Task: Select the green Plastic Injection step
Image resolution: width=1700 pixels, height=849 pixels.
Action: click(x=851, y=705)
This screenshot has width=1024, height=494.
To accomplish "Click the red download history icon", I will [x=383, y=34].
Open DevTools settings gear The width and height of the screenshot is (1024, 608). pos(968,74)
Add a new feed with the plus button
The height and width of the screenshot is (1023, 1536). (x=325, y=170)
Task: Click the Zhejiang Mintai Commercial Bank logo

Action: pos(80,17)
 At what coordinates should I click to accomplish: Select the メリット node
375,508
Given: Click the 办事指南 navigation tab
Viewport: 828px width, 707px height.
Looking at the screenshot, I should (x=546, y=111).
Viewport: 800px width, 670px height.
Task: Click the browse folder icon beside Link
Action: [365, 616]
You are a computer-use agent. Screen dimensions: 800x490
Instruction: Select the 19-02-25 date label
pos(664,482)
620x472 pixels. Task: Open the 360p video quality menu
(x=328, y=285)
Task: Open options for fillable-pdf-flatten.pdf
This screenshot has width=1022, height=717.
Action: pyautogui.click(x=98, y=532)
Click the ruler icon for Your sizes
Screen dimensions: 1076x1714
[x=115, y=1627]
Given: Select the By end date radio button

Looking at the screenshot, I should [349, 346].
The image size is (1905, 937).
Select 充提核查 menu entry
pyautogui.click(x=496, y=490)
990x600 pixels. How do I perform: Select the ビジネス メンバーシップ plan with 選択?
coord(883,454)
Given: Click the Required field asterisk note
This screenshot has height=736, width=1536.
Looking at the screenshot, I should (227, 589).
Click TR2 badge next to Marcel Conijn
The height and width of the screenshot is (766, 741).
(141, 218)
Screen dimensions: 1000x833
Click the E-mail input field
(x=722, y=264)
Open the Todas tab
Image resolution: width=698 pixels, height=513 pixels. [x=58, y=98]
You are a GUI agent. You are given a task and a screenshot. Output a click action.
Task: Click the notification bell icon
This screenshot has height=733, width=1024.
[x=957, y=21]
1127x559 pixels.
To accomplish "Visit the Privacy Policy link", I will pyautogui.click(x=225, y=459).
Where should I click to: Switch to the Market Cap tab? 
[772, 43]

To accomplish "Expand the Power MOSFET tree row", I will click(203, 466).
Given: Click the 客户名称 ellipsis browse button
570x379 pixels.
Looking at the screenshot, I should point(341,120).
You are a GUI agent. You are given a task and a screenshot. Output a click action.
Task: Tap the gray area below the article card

####################

Description of the task » Once more, write all of the records exactly as given.

Exercise response »
Task: Select the green Plastic Injection step
Image resolution: width=1700 pixels, height=849 pixels.
Action: click(x=851, y=705)
This screenshot has width=1024, height=494.
To accomplish "Click the red download history icon", I will [x=383, y=34].
Open DevTools settings gear The width and height of the screenshot is (1024, 608). pos(968,74)
Add a new feed with the plus button
The height and width of the screenshot is (1023, 1536). (x=325, y=170)
Task: Click the Zhejiang Mintai Commercial Bank logo

Action: pos(80,17)
 At what coordinates should I click to accomplish: Select the メリット node
375,508
Given: Click the 办事指南 navigation tab
Viewport: 828px width, 707px height.
Looking at the screenshot, I should (x=546, y=111).
Viewport: 800px width, 670px height.
Task: Click the browse folder icon beside Link
Action: [365, 616]
You are a computer-use agent. Screen dimensions: 800x490
Instruction: Select the 19-02-25 date label
pos(664,482)
620x472 pixels. Task: Open the 360p video quality menu
(x=328, y=285)
Task: Open options for fillable-pdf-flatten.pdf
This screenshot has width=1022, height=717.
Action: pyautogui.click(x=98, y=532)
Click the ruler icon for Your sizes
Screen dimensions: 1076x1714
[x=115, y=1627]
Given: Select the By end date radio button

Looking at the screenshot, I should [349, 346].
The image size is (1905, 937).
Select 充提核查 menu entry
pyautogui.click(x=496, y=490)
990x600 pixels. How do I perform: Select the ビジネス メンバーシップ plan with 選択?
coord(883,454)
Given: Click the Required field asterisk note
This screenshot has height=736, width=1536.
Looking at the screenshot, I should (227, 589).
Click TR2 badge next to Marcel Conijn
The height and width of the screenshot is (766, 741).
(141, 218)
Screen dimensions: 1000x833
Click the E-mail input field
(x=722, y=264)
Open the Todas tab
Image resolution: width=698 pixels, height=513 pixels. [x=58, y=98]
You are a GUI agent. You are given a task and a screenshot. Output a click action.
Task: Click the notification bell icon
This screenshot has height=733, width=1024.
[x=957, y=21]
1127x559 pixels.
To accomplish "Visit the Privacy Policy link", I will pyautogui.click(x=225, y=459).
Where should I click to: Switch to the Market Cap tab? 
[772, 43]

To accomplish "Expand the Power MOSFET tree row", I will click(203, 466).
Given: Click the 客户名称 ellipsis browse button
570x379 pixels.
Looking at the screenshot, I should point(341,120).
You are a GUI agent. You are given a task and a screenshot. Output a click action.
Task: Tap the gray area below the article card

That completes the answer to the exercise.